Muitas pessoas, assim, passam a vida sem ter um ato livre sequer, porque nunca se comunicam com este verdadeiro ser que realmente são para além dos conceitos e da linguagem. Estão o tempo todo com sua consciência projetada no espaço, não passam de “autômatos conscientes que agem por reflexo no mundo”. “Este eu espacializado é um fantasma, um eu parasita criado por nossa educação, e que nos faz perder a liberdade. Quanto mais um ato se relaciona com o eu verdadeiro e fundamental, quanto mais é impregnado de todo o ser, mais livre ele é.”
Mas segundo ele, o determinista não consegue ver isso, e não vai ver a liberdade, mesmo que esta seja real e tenha sido empreendida pelo todo de um ser, porque ele precisa espacializar todas as coisas e vê-las no tempo. Ele não consegue pensar no momento mesmo da escolha vendo-a como um ato livre criado naquele instante por aquele ser, ele vai lançar esta ação no tempo, e vê-la no passado ou no futuro.

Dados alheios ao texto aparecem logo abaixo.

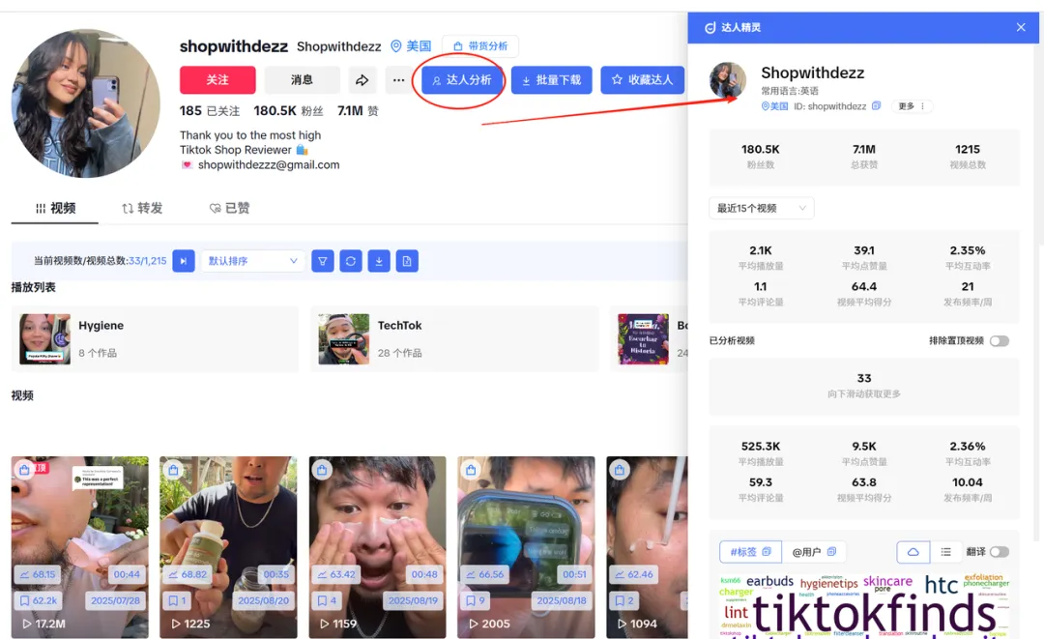This screenshot has width=1044, height=639.
Task: Click the export file icon in video toolbar
Action: point(407,261)
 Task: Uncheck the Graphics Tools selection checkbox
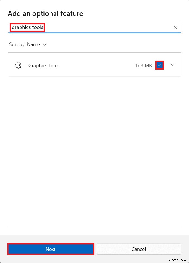coord(159,65)
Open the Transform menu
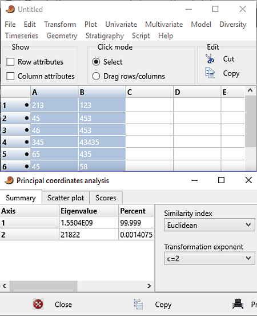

Ele não vê a ação mesma se fazendo no instante presente, ele vê apenas os rastros, os fosseis que esta deixou depois que ela já ocorreu como escolha livre; ele vê o que já aconteceu, no passado, e diz: “Veja, você não foi livre, porque podemos ver todo o caminho que você seguiu, todas as causas estavam ai, você foi determinado a seguir os caminhos que percorreu.” Ou então, ele olha para o futuro, numa projeção da mente, e igualmente diz: “Veja, se você fizer algo aqui, lá na frente eu conseguirei olhar para trás, e ver no passado as marcas do que caminho que você seguiu, e novamente direi que você não teve escolhas.”